PESHAWAR: A 17-member delegation of tribal elders and others reached Kabul on Saturday to resume talks with the outlawed Tehreek-i-Taliban Pakistan (TTP), just as a team of senior religious scholars returned home after negotiations with the TTP leadership.
The eight-member ulema’s delegation, led by Mufti Taqi Usmani, has returned from Afghanistan after holding meetings with the TTP leadership and Afghan Taliban.
A source privy to the ulema’s delegation claimed that Mr Usmani, respected by the Afghan Taliban as well as the TTP, was able to convince the militant group that he had reviewed Pakistan’s Constitution and there was nothing in there which could be construed as un-Islamic.
Read: Don’t negotiate with TTP
According to the source, Mr Usmani argued that even if the militant group deemed a clause or two as un-Islamic, it was neither their mandate to change it or provided any justification for them to take up arms against the state.
Usmani optimistic about outcome of meetings with Afghan Taliban
The source described it as a major breakthrough. There was no formal comment from Mr Usmani, the government or the TTP.
The militant group, the source said, again broached the issue of ex-Fata merger, but Mr Usmani told the TTP leadership that he was a religious scholar and he could only speak on religious matters.
While the TTP released a two-page statement reiterating its demands and calls for an Islamic system in Pakistan, Mr Usmani in a tweet sounded optimistic that their meetings with the Afghan Taliban leadership were useful in strengthening relationship, restoration of peace and achievement of common goals between the two countries.
Mr Usmani did not make any reference to their meetings with the TTP leadership but said more details [about the negotiations] would be shared later. Unconfirmed reports said the outlawed group handed a charter of demands to the delegation.
The delegation that reached Kabul on Saturday is led by Barrister Mohammad Ali Saif, Special Assistant to the Chief Minister on Information and Broadcasting. It includes tribal elders and parliamentarians and is scheduled to stay in Afghanistan for four days.
This would be the group’s second visit to the Afghan capital to hold parleys with the TTP leadership. The first delegation comprised 58 members.
The first round, described by a participant, as “cordial and at times tough”, did not make any headway on the TTP’s demand for the reversal of the ex-Fata merger into KP but the two sides agreed to return to the table after consultation.

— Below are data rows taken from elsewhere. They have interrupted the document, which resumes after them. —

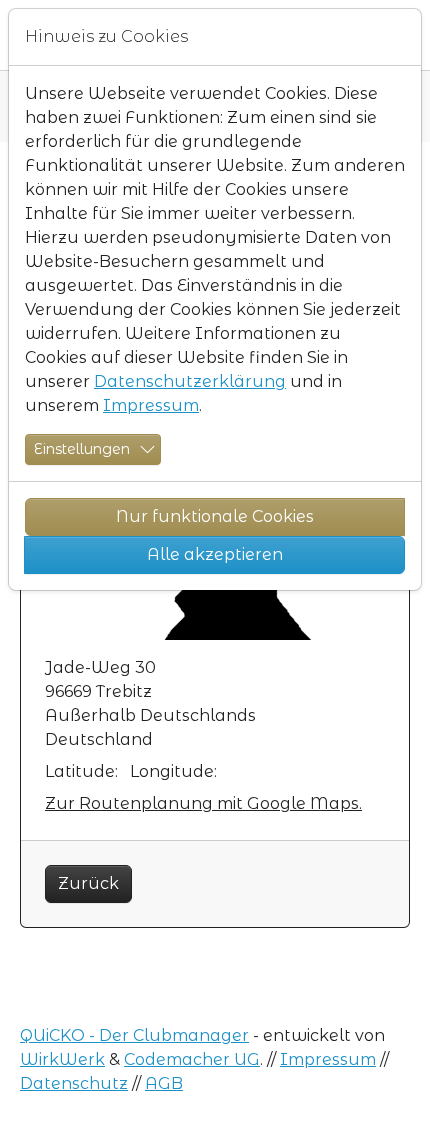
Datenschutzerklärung (190, 381)
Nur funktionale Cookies (215, 516)
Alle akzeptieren (215, 554)
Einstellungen (82, 449)
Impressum (151, 405)
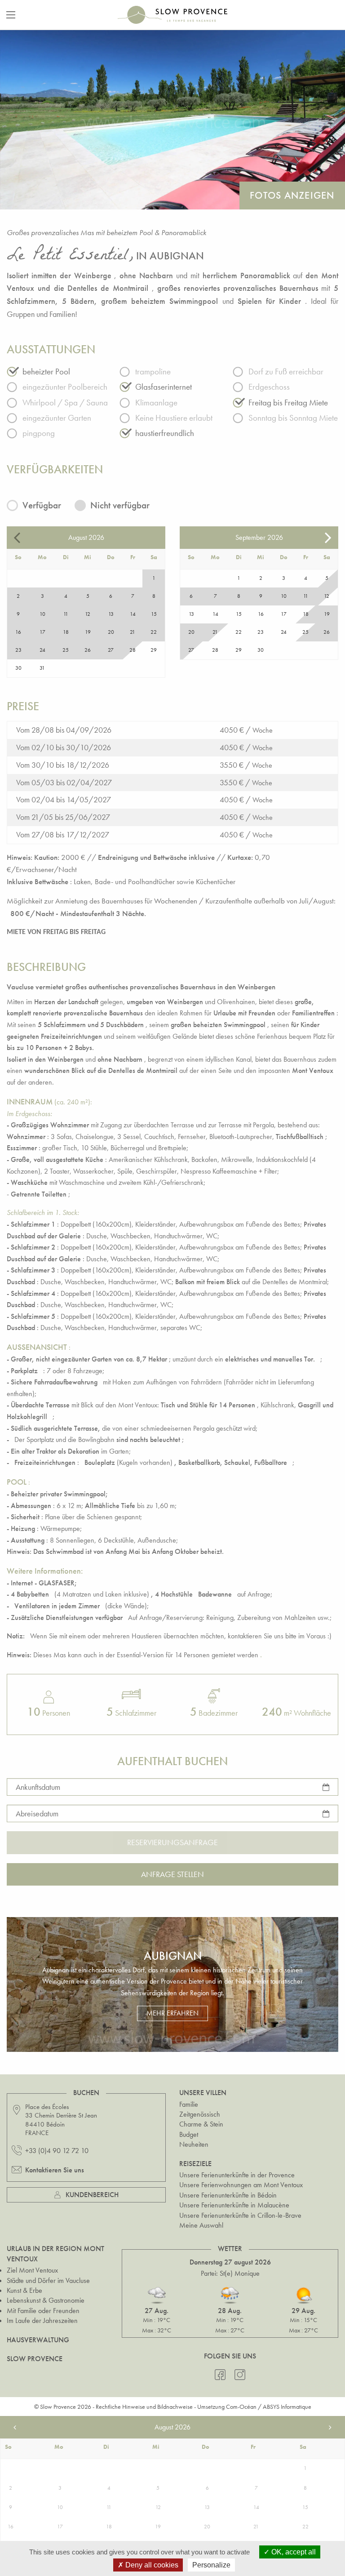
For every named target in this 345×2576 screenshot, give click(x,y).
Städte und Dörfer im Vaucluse (48, 2280)
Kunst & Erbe (24, 2290)
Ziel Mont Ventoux (32, 2270)
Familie (188, 2104)
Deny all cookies (151, 2565)
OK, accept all (293, 2552)
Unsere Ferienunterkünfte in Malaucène (234, 2205)
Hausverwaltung (38, 2340)
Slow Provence (34, 2358)
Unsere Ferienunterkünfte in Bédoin (228, 2195)
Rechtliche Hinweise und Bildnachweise (144, 2406)
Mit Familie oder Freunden (43, 2310)
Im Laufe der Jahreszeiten (42, 2320)
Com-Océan (241, 2406)
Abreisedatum (37, 1813)
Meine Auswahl (201, 2225)
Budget (188, 2134)
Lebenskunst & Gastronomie (45, 2300)
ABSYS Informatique (287, 2406)
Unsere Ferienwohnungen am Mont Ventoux (241, 2184)
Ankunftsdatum (38, 1786)
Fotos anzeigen (292, 195)
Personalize (211, 2565)
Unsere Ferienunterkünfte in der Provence (237, 2175)
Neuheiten (193, 2144)
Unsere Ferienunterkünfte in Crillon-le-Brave (240, 2215)
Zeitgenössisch (199, 2114)
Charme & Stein (201, 2124)
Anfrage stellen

In May, an official team from Pakistan held direct talks with the TTP leadership and while deadlock persisted on the key TTP demand, the two sides acceded to the Afghan Taliban leadership’s request for an indefinite ceasefire and continuation of peace talks.
Dawn has learnt that another meeting was held between the two sides towards the end of June under the auspices of the “Islamic Emirate of Afghanistan” which did make some headway, prompting optimism that a possible peace agreement was achievable.